Dans cette tribune, publiée sur Huffington Post, le cinéaste algérien Jean-Pierre Lledo (qui avait du quitter ce pays, en 1993, menacé par les islamistes radicaux), dénonce l’annulation de l’inauguration, au siège de l’UNESCO à Paris, demandée par le « Gorupe arabe de l’Unesco » d’une exposition intitulée : »Le Peuple, le Livre, la Terre: 3500 ans de relations entre le peuple juif et la Terre sainte ». Il y voit plus qu’un symbole de temps inquiétants : la marque d’un antisionisme radical, devenue symptôme de l’antisémitisme qui parcourt les sociétés arabo-musulmanes (et même certains de ses dirigeants). Évoquant aussi l’instrumentalisation dans les pays arabes de la quenelle, geste devenu « néo-nazi », il dénonce : « Cette flambée de judéophobie, comme toutes les flambées passées, est le signe certain d’un malaise planétaire profond ».

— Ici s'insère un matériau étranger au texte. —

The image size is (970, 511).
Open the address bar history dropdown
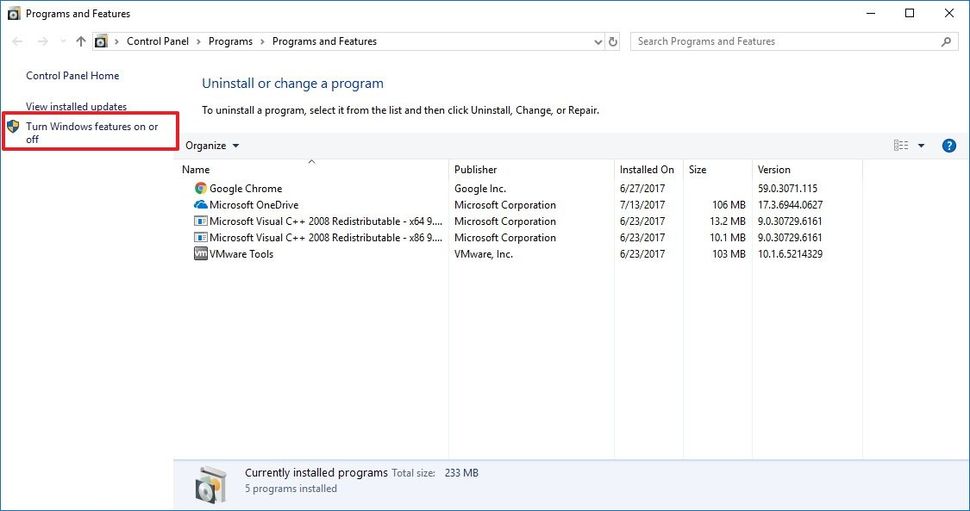[597, 42]
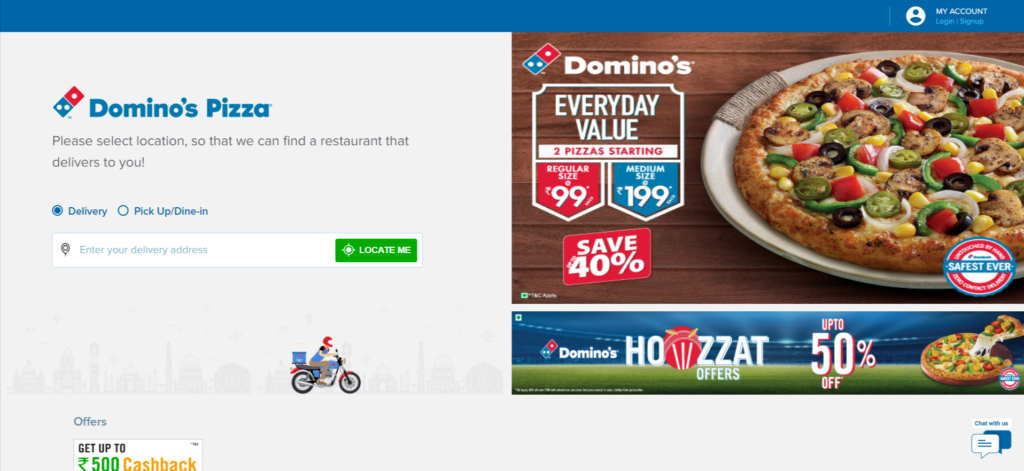Open the Chat with us icon

[991, 444]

Le « Groupe arabe auprès de l’Unesco » (1) a demandé par lettre le 14 janvier dernier l’annulation d’une exposition préparée depuis 2 ans, et sa directrice Irina Bokova a obtempéré 3 jours avant son inauguration.

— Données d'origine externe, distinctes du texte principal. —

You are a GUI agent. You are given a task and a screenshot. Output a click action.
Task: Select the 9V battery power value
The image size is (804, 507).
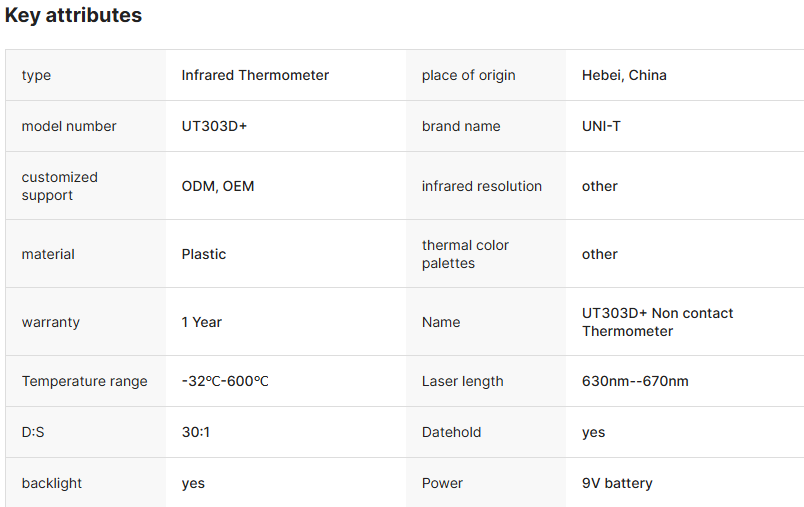[x=617, y=483]
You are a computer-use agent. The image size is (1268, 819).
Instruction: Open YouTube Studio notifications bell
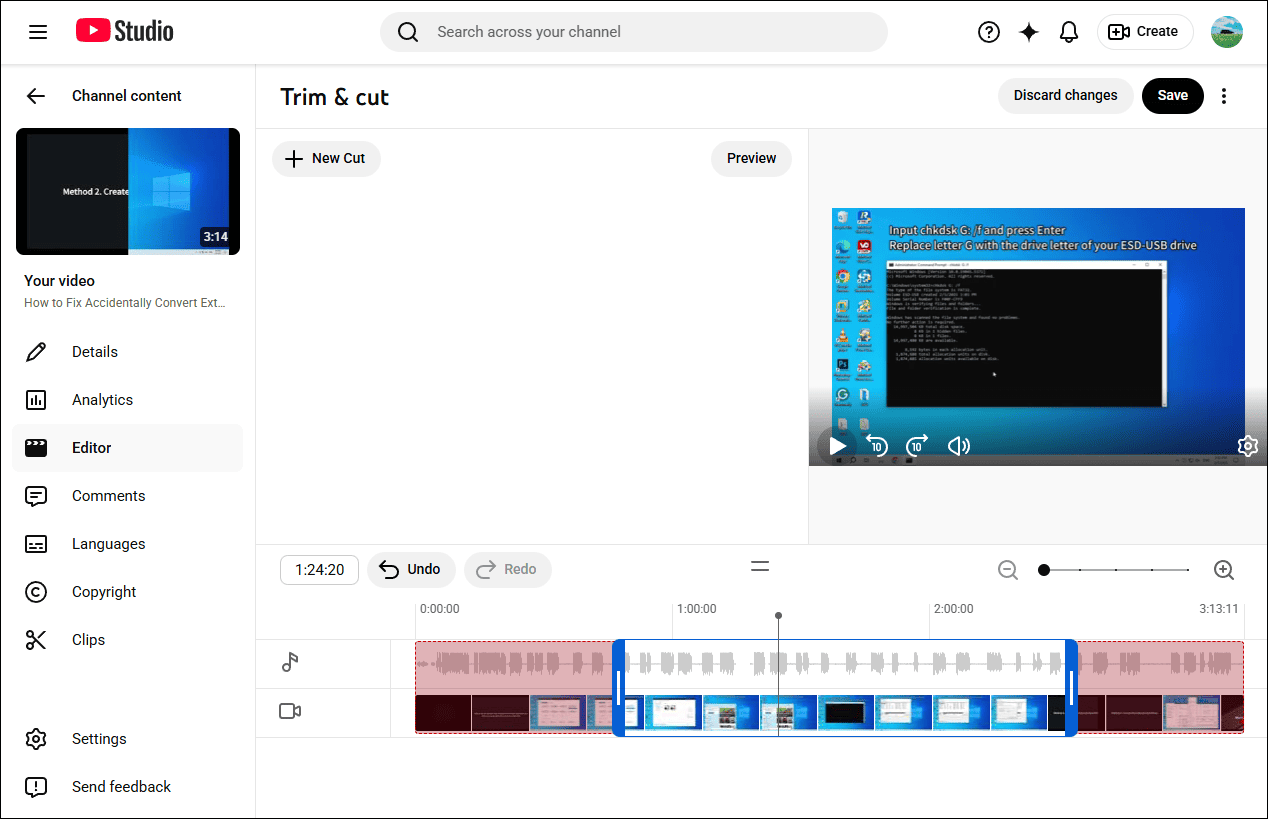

Fait sans doute unique dans les annales de cette prestigieuse institution, comme de toute institution culturelle respectable. Cette exposition s’intitulait « Le Peuple, le Livre, la Terre: 3500 ans de relations entre le peuple juif et la Terre sainte ».
Voici copie de la lettre adressée à Mme Bokova.

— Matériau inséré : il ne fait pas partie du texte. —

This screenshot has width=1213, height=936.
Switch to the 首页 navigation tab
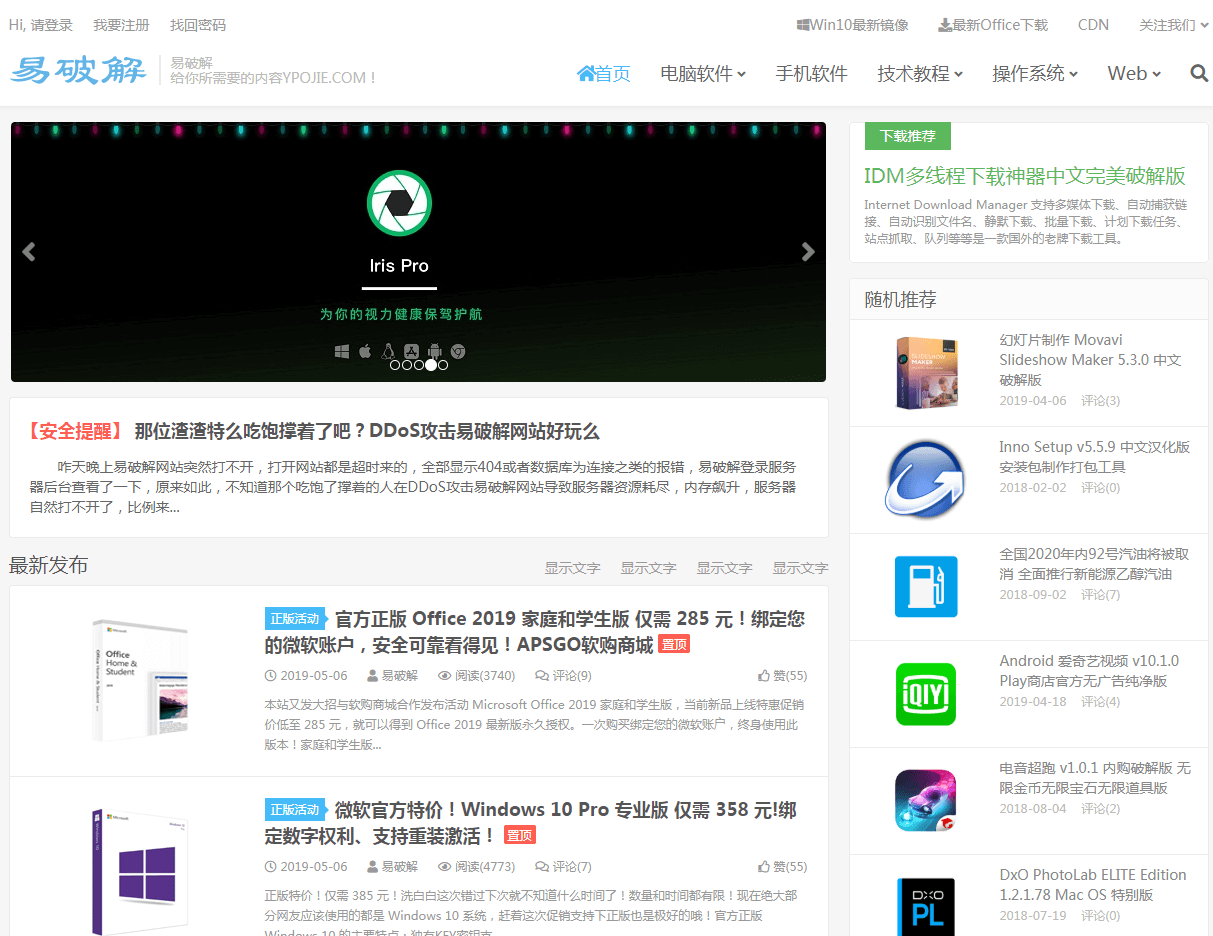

Cette décision cumule les scandales, tous plus »énormes » les uns que les autres. Scandale de l’annulation. Scandale du diktat du ‘ »Groupe arabe ». Scandale de l’importation dans ce qui se voulait un Temple de la culture universelle d’un débat de nature politique. Scandale qu’un ensemble de pays puisse à l’Unesco, se regrouper sous une bannière ethnico-politique. Scandale du contenu de la justification de ce groupe. Scandale de l’abdication de sa directrice. Scandale enfin, et celui-là est le plus important, de l’exclusion de la culture et de l’histoire de l’un des plus anciens peuples de l’humanité présente. Scandale absolu !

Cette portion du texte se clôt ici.